There was a “No Trespassing” sign on an approximately three-foot-high wooden post located beside the driveway, on the side farthest from the house, and another sign tacked to a tree in the side yard, both stating “Private Property No Trespassing.”

There was a sign, on a wooden pole in the front yard along the side of the driveway closest to the house, and a sign on the front door of the house, both stating “Posted Private Property Hunting, Fishing, Trapping or Trespassing for Any Purpose Is Strictly Forbidden Violators Will Be Prosecuted.” (Citations omitted.)

So, not only were there a total of four “no trespassing” signs, one of them was posted in place of “the knocker on the front door” that, according to Justice Scalia, “is treated as an invitation or license to attempt an entry.” Nevertheless, the majority held that:

Under the circumstances presented here, those “No Trespassing” signs would not have conveyed to an objective officer that he could not approach the house and knock on the front door seeking to have a consensual conversation with the occupants.

If four “no trespassing” signs, including one posted on the front door, aren’t sufficient to revoke the police’s right to “knock and talk,” it’s hard to imagine what would be.

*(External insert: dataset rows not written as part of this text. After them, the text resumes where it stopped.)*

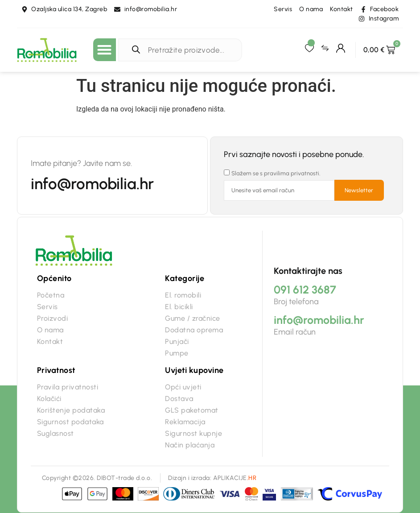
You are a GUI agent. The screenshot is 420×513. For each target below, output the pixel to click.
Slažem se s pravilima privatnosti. (276, 173)
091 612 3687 (305, 290)
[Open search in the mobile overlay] (182, 50)
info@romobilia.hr (92, 184)
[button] (104, 50)
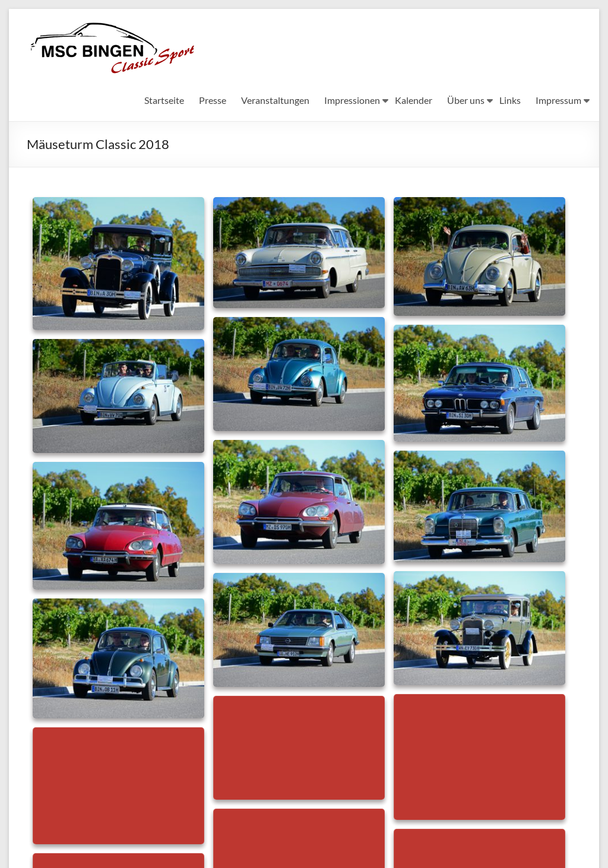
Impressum (558, 100)
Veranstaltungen (275, 100)
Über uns (466, 100)
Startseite (164, 100)
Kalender (413, 100)
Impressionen (352, 100)
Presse (213, 100)
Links (510, 100)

The Carloss opinion is notable for a stinging thirty-page dissent by Judge Gorsuch that is worthy of Justice Scalia. After reviewing the common law roots of curtilage, the implied license, and its revocation, as well as the original understanding of these issues at the time the Fourth Amendment was written and ratified, Judge Gorsuch concludes:

The government appears to be moved by the … worry: that if clearly posted No Trespassing signs can revoke the right of officers to enter a home’s curtilage their job of ferreting out crime will become marginally more difficult. But obedience to the Fourth Amendment always bears that cost and surely brings with it other benefits. Neither, of course, is it our job to weigh those costs and benefits but to apply the Amendment according to its terms and in light of its historical meaning. Besides, it is hardly the case that following the Fourth Amendment’s teachings would leave the government as bereft of lawful alternatives as it seems to suppose. The Amendment and the common law from which it was constructed leave ample room for law enforcement to do its job. A warrant will always do. So will emergency circumstances. After-the-fact consent may suffice if freely given. And, of course, there’s no need for consent when officers search only open fields rather than curtilage. Neither is there need for consent when officers enter curtilage for a non-investigative purpose. Our duty of fidelity to the law requires us to respect all these law enforcement tools. But it also requires us to respect the ancient rights of the people when law enforcement exceeds their limits.